In this case it looks very like the start of the filesystem got wacked
with a bunch of zeros somehow. The file size limit is somewhat odd,
there is nothing in xfs which will prevent a file from being extremely
large - 2^44 is about where issues would start for buffered I/O. Possibly
the size issue is is an interaction between the vfs in the ac kernel
and xfs - we will run some tests on this.
Your second email about xfs_repair finding everything does not tie in
with this output at all, you lost the root inode in this case.
So far I have been unable to make things fall over here at all - which
is frustrating.
Steve
> This is a multi-part message in MIME format.

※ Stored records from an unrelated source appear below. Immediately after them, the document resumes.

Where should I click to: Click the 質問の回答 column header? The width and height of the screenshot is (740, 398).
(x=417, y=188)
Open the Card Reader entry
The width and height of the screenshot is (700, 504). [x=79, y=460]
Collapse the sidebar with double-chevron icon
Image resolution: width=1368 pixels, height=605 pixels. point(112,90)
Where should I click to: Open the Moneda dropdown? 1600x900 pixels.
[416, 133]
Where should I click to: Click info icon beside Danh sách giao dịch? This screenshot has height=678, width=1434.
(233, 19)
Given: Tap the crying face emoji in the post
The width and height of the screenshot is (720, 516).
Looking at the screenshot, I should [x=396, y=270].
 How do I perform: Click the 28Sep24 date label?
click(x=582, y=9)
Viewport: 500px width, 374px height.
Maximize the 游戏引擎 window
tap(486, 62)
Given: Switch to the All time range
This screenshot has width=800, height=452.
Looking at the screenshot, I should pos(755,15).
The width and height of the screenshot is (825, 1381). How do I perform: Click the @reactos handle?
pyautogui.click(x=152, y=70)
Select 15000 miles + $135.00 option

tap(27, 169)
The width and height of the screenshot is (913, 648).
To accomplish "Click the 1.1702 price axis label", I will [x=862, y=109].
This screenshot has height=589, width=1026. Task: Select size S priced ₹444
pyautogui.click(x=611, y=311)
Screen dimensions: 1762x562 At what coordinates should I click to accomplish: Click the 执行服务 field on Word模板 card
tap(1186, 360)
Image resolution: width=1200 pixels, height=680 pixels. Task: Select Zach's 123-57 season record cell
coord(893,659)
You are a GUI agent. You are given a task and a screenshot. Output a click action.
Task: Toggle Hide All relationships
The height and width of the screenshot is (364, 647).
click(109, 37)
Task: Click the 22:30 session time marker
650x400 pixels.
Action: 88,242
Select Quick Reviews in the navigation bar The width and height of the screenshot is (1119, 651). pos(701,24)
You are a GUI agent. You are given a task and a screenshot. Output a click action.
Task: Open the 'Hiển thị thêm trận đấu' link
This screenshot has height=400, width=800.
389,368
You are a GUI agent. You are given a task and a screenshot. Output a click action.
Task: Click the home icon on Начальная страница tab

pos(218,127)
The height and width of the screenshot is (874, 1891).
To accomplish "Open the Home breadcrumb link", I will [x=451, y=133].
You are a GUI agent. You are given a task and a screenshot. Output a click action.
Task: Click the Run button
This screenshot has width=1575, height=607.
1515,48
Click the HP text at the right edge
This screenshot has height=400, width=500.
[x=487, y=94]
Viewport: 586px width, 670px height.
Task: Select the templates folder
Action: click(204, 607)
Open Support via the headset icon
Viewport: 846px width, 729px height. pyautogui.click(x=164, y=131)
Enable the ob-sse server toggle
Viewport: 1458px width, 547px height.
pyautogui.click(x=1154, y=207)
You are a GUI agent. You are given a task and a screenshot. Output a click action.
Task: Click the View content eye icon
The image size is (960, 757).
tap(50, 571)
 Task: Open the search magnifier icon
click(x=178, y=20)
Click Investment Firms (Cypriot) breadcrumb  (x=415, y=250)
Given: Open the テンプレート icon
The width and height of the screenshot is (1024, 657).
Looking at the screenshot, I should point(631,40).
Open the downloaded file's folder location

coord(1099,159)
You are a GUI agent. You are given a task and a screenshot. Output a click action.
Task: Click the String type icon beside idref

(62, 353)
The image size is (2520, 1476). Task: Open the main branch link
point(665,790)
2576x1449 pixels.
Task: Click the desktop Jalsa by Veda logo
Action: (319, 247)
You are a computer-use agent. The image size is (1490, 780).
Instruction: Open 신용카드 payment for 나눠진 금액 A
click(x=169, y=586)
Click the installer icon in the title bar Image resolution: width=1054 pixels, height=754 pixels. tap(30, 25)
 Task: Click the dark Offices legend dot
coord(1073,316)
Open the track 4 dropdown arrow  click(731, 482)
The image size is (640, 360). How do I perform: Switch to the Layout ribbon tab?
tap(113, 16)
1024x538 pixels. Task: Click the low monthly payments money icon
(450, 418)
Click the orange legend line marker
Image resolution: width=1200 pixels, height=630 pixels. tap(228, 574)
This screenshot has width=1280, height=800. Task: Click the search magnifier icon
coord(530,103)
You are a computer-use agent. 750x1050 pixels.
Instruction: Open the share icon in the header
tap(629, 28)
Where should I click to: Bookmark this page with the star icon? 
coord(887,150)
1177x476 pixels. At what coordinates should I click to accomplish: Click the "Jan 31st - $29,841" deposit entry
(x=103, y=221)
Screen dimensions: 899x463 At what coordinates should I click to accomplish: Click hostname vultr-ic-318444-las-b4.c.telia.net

> --------------8D5B87496141DA5BD63B7EAF
> Content-Type: text/plain; charset=us-ascii
> Content-Transfer-Encoding: 7bit
>
> Hi guys,
>
> I just managed to get this error and severe fs corruption without RAID,
> mongo, huge filesystem, or anything weird. (BTW I'm a bleeding edge
> kind of guy, so the fs wasn't critical and I've got backups :-). This
> was with the kernel-2.4.9-6SGI_XFS_PR1, and I'm not using any of the
> modules that had symbol problems.
>
> Initially, I was trying to xfsdump and gzip a whole filesystem to an xfs
> on another disk and I got "file size limit exceeded" and "core dumped."
> So I said, "OK so what's the max filesize?" I thought it was pretty
> high for XFS, but apparently not for Linux XFS--I was backing up a ~6 GB
> partition, so the file size had to be less than that. I didn't find any
> clues in a cursory glance at xfs.h, so I decided to test it in a
> not-so-nice way:
>
> dd if=/dev/zero of=test_size.img bs=10240k
>
> The process choked and this is what turned up in the system log:
>
> Oct 24 07:47:08 localhost kernel: xfs_force_shutdown(ide1(22,65),0x8)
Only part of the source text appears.